At the time of the car accident, I was not living a life in Jesus Christ. I believed in Him certainly but, sick of the rules and regulations and a Father God I could not please no matter what, I had walked away from trying to live a Christian life. I was miserable, of course, but God never once let go of me.  In fact, He was with me the moment I woke up in that car after the accident.  His presence urged me to get out of the car and He was with me every step of the mile and a half journey I had to take to find help.  He was with me as I went away from rather than towards town and He was with me when I found the men who, by a remarkable coincidence, had postponed their fishing trip a week and were thus close by to get me to help and save my life. 

I didn’t die in my car accident and I know that isn’t the outcome for many. I lost a family member in an accident a few short months after my own. What about death? Isn’t that a sign that God didn’t help? That is not a subject that can be addressed in the limited space I have today but let me quote again that neither death nor life…shall be able to separate us from the love of God which is in Christ Jesus our Lord.

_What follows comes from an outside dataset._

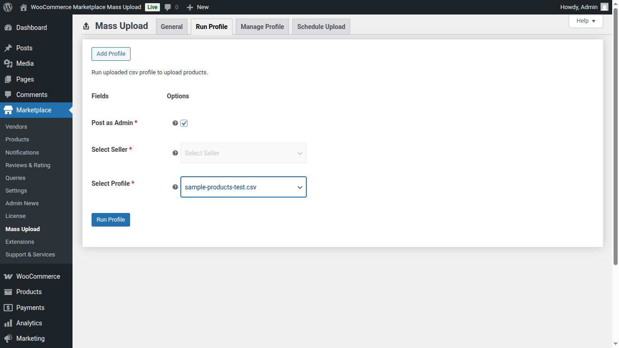Image resolution: width=619 pixels, height=348 pixels.
Task: Open the sample-products-test.csv profile dropdown
Action: tap(243, 187)
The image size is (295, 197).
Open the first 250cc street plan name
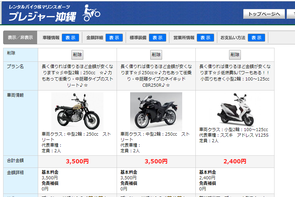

I can tell you He was with me through this experience as well and I can assert along with Paul that death and the grave do not have the final word (1 Corinthians 15:55-57). We can trust Jesus even in these circumstances. He is the Living One and he holds the keys of death and hell (Revelation 1:18). (Note: while these passages have the words grave and hell respectively, the Greek word in both places is the same-hades [G86]).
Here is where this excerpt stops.